Dokumentauszug:
----------

Geschichte Brasiliens als modernes Ballett
Kurse für Paartanz und indianische Körperbemalung
--von Klaus Hart, Rio de Janeiro--
Wer hätte es gedacht - die frühere Cargolifter-Halle - größte freitragende des Erdballs - erlebt demnächst eine Weltpremiere. Achtzig Brasilianer, Brasilianerinnen tanzen im neuen Ambiente der Tropical Islands von Brandenburg - eine Autostunde von Berlin entfernt - erstmals die Geschichte ihres Landes, zeigen die Wurzeln brasilianischer Lebenslust und Sinnlichkeit, frei von den üblichen Klischees.

Keine der vielen durch Deutschland tourenden Folkloreshows mit Mulattinnen, sondern eher modernes Ballett, Ausdruckstanz der Spitzenklasse. Schließlich steht hinter dem ganzen Projekt der charismatische Choreograph Jaime Aroxa aus Rio de Janeiro, zudem bester, charmantester Tänzer lateinamerikanischer Rhythmen, zuhause eine Art Nationalidol – auf dem Höhepunkt der Lambadawelle flimmerte er auch über die deutschen Bildschirme. Ab Mitte November proben die Tänzer bereits in den Tropical Islands - die Show gibts mindestens drei Monate lang jeden Abend. Jaime Aroxa will die Deutschen stimulieren, sich wieder für den Paartanz zu begeistern, brasilianische Tanzschritte zu lernen – er hofft, daß von den Tropical Islands vielleicht eine kleine Sambawelle ausgeht. Denn Samba ist nun einmal viel interessanter, wilder, frecher als Salsa oder Tango.
„Ich zeige unsere ganze kulturelle Vielfalt – aber auch grausige Dinge, sehr Schmerzhaftes. Millionen von Indios, Millionen von schwarzen Sklaven wurden ausgerottet. Dazu interne Kriege, die zügellose Ausbeutung der Natur. Doch dann das Ende der Sklaverei, die Unabhängigkeit von Portugal, die neuen Freiheiten. Schwer zu erklären, daß es einem Volk mit einer so grausamen Geschichte, gravierenden aktuellen Problemen gelingt, so glücklich zu sein. Nach Brasilien kamen die verrücktesten Europäer, viele tanzbegeistert, viele Vagabunden. Die Sklaven brachten aus Afrika ihre ganze Kultur mit, extrem reich an Klängen, an Bewegung. Und dann unsere Indianer, die den Sex so lieben, das Meer, die Götter, die Urwaldnatur. Darunter Stämme von Kannibalen. Ich zeige das Zusammenleben dieser Rassen, die Vermischung – Musik und Tanz als Quellen unserer so typischen brasilianischen Lebenslust, dieses spontane Feuer in den Leuten. Alle leidenschaftlich in den verschiedensten Extremen. Unsere Euphorien, aufbrodelnden Glücksgefühle, die manchen Ausländern richtig Angst machen.“
Ein Riesenland, 24-mal größer als Deutschland, enorme regionale Unterschiede, Indios im Urwald, Sklavendörfer, Mozart-Menuette, Polka und Walzer tanzende deutsche Einwanderer. Das alles nur mit wohltrainierten Tanzprofis aus Rio darstellen?

----------

Datenauszug:
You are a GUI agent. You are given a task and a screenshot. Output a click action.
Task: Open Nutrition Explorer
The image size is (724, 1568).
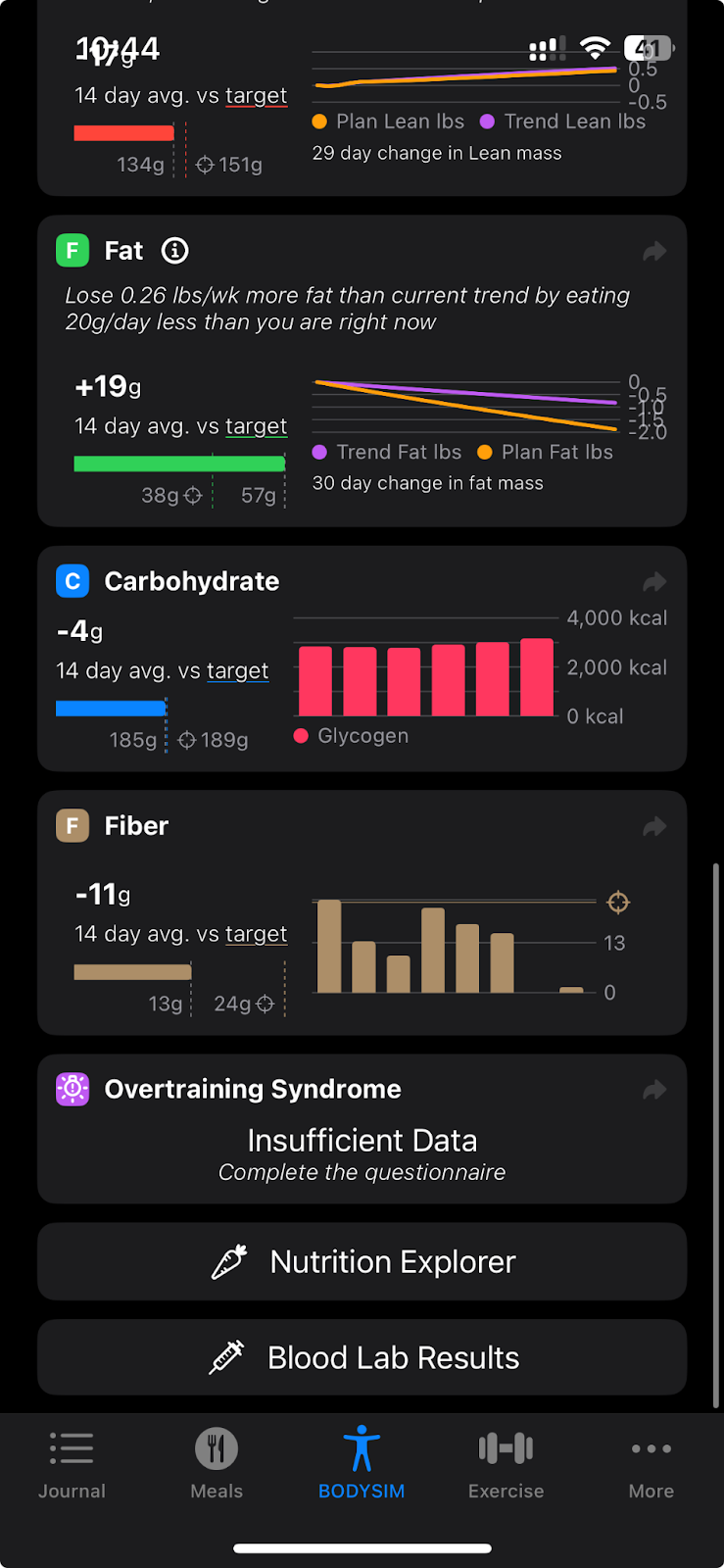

----------

Aufgabe 1:
Kopiere aus dem Dokumentauszug über das Brasilien-Ballett den Abschnitt, der mit „Geschichte Brasiliens als“ beginnt und bis einschließlich „den üblichen Klischees.“ reicht, wortgetreu.
Aufgabe 2:
Beantworte anhand des Dokumentauszugs über das Brasilien-Ballett die folgenden Fragen.
(a) Wie viele Brasilianerinnen und Brasilianer tanzen in der Show?
(b) Wie lange soll die Show mindestens jeden Abend laufen?
(c) Wievielmal größer als Deutschland ist Brasilien?

Vollständige Antwort 1:
Geschichte Brasiliens als modernes Ballett
Kurse für Paartanz und indianische Körperbemalung
--von Klaus Hart, Rio de Janeiro--
Wer hätte es gedacht - die frühere Cargolifter-Halle - größte freitragende des Erdballs - erlebt demnächst eine Weltpremiere. Achtzig Brasilianer, Brasilianerinnen tanzen im neuen Ambiente der Tropical Islands von Brandenburg - eine Autostunde von Berlin entfernt - erstmals die Geschichte ihres Landes, zeigen die Wurzeln brasilianischer Lebenslust und Sinnlichkeit, frei von den üblichen Klischees.

Vollständige Antwort 2:
(a) Achtzig.
(b) Mindestens drei Monate lang.
(c) 24-mal.